Despite these anomalies in the evidence, they were not taken into account by the court. Instead, the prosecution emphasised Malik having met Hafiz Saeed, Pakistani leaders and Kashmiri militants in Pakistan; colluding with a Pakistani handler called “Pervez Ahmed”, etc. In short, what Malik claims are events and processes relating to his role as an interlocutor to start a dialogue with Pakistan and the Kashmiri militants.

Malik’s affidavit painstakingly details how in each instance cited, he was acting on the direction and advice of highly-placed officials of India’s Intelligence Bureau — all of them named in the affidavit, including the IB officer who requested him to meet Hafiz Saeed and the Pakistani leaders, The then director of IB is named as the one who created a fake email ID in the name of one “Pervez Ahmad” (described by the NIA as Malik’s Pakistani handler) to allow him to communicate with Malik on Track-II efforts for dialogue with the Kashmiri militants.

Malik’s affidavit records his meetings with the then national security adviser Brajesh Mishra, current NSA Ajit Doval (then special director of IB), the government’s interlocutors with Pakistan — eminent journalist R.K. Mishra and diplomat Satinder Lambah, home ministers Rajesh Pilot and P. Chidambaram and six Prime Ministers, including Vishwanath Pratap Singh, Inder Kumar Gujral, Atal Behari Vajpayee and Manmohan Singh, discussing with them ways and means to bring peace to Jammu and Kashmir.

The affidavit is not a plea for clemency. It is a political script, consciously crafted. Even though it may seem rambling, quoting poetry and often quite emotional, if he is executed it will earn him a place in Kashmir’s history of resistance.

By emphasising both his role as a peacemaker betrayed and his voluntary embrace of an impending death sentence, he will claim a unique position distinct from other figures of resistance before him, like Maqbool Bhat, Afzal Guru and Burhan Wani, as he had genuinely become a Gandhian, choosing the path of peace.

His affidavit is a message to three constituencies — the Kashmiri people, India and the international community.

To the Kashmiris, his affidavit presents him as a martyr for the Kashmir cause, a peacenik betrayed by India and someone who occupies the high moral ground by embracing death rather than seeking mercy.

To other Indians, he demonstrates the contradictions of their governments, and upends the narrative of the NIA to prove that if he is guilty then so are the politicians, intelligence officers and the security establishment that used him as an interlocutor.

By embracing death, he underlines the injustice of the Indian State in sending a peace-seeker to the gallows.

His message to the international community will poke holes in India’s narrative on Kashmir, highlighting India’s double standards (negotiating peace with the Naga insurgents but denying the same process to the Kashmiris) and questioning the human rights optics as the victim of a duplicitous India.

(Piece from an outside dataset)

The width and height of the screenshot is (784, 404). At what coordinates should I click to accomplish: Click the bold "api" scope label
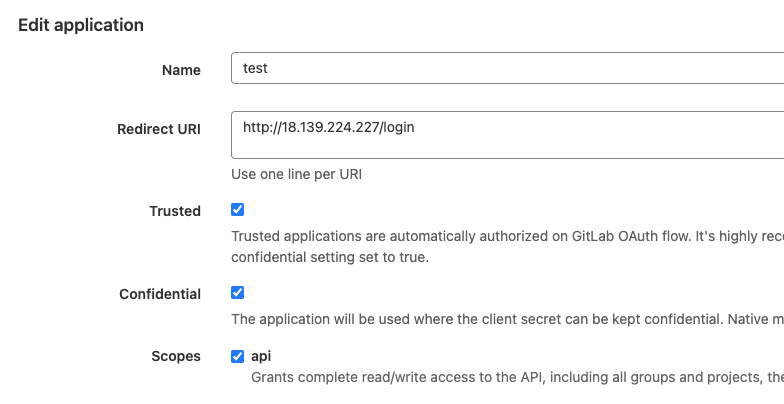[x=261, y=356]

Malik’s is a classic case of a moderate militant leader being brought into the peace process tactically and then sidelined once the State becomes confident and stronger. His affidavit is a brilliant political script — if he lives, he will forever be the symbol of India’s betrayal, deterring the leaders of other insurgencies from joining any state-sponsored peace process, and if he dies, he will live as a martyr in Kashmir’s history.